Work task: Each line from the one bearing "Switch to the Private Profile tab" through the last line of the entries below should be returned exactly, with pictures left out.

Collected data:
───
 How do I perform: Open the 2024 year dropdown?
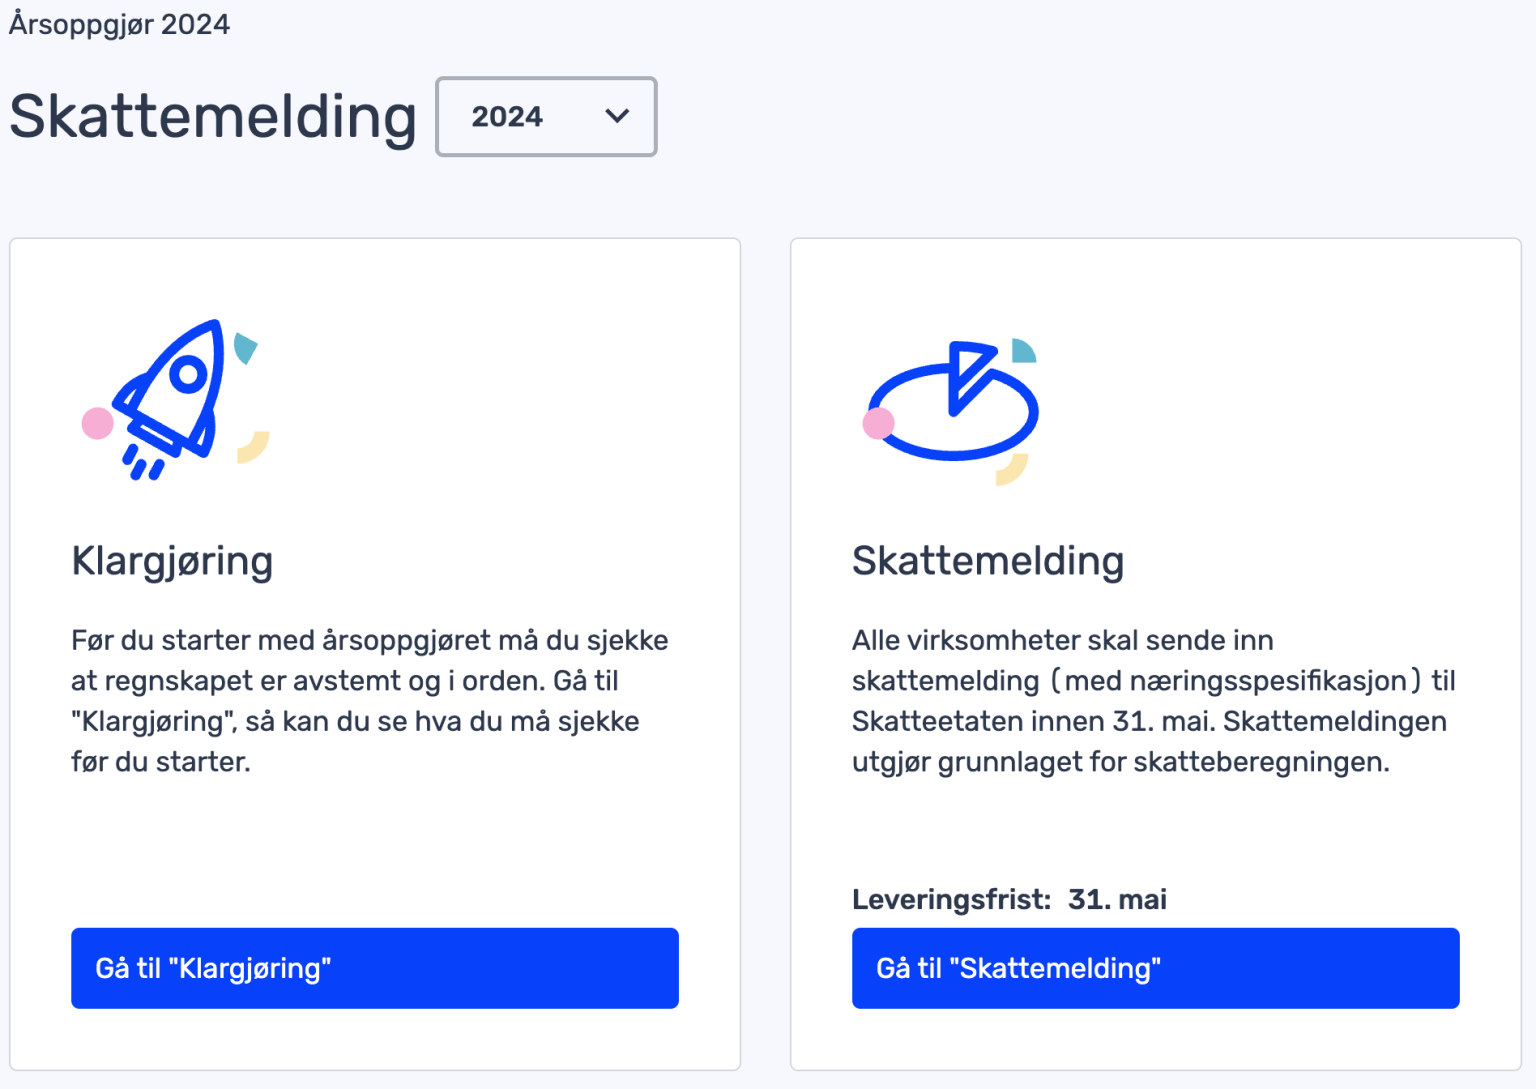[x=546, y=116]
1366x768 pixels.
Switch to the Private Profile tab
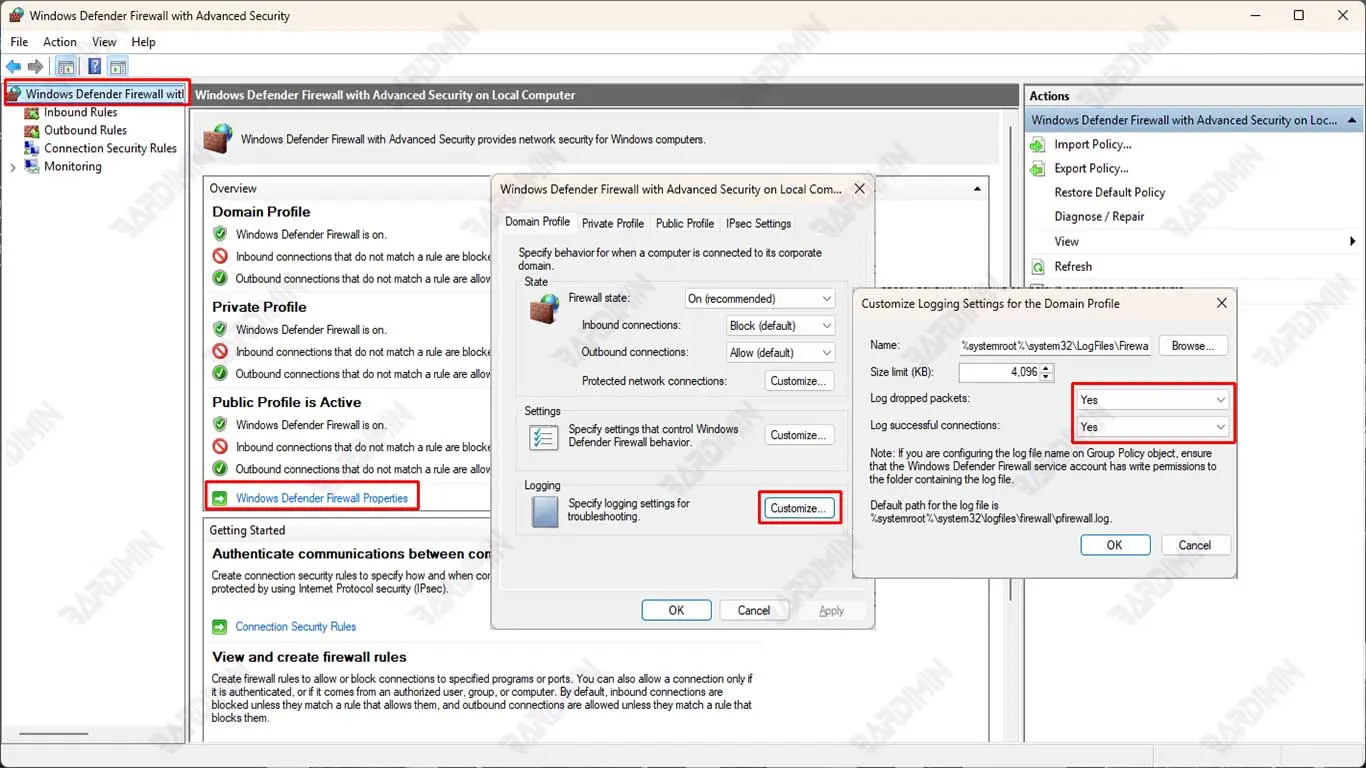pos(612,223)
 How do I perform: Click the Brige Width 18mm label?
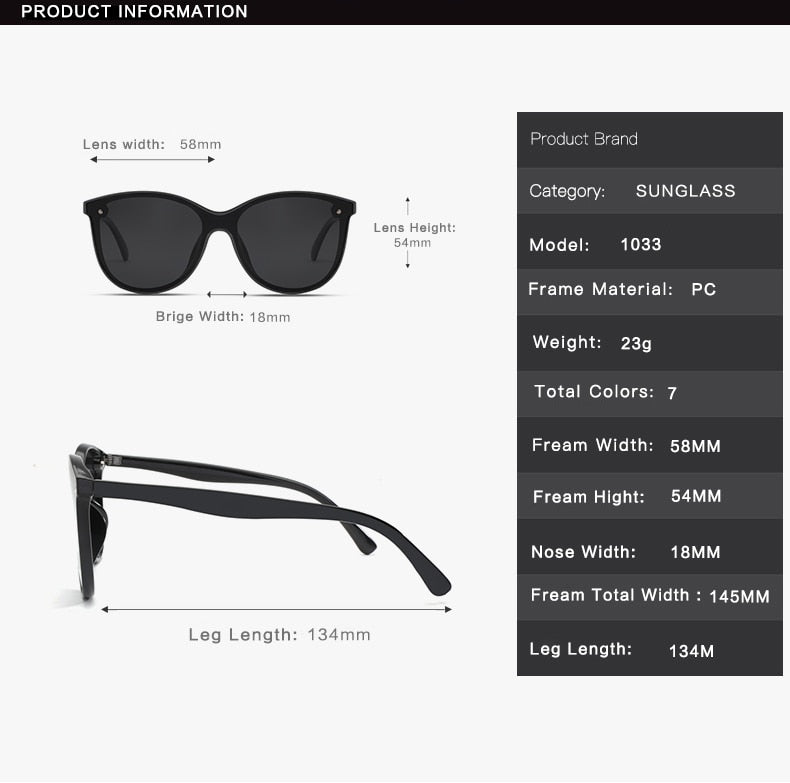coord(223,317)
───
Answer box:
Switch to the Private Profile tab
pos(612,223)
 How do I perform: Click the Brige Width 18mm label?
coord(223,317)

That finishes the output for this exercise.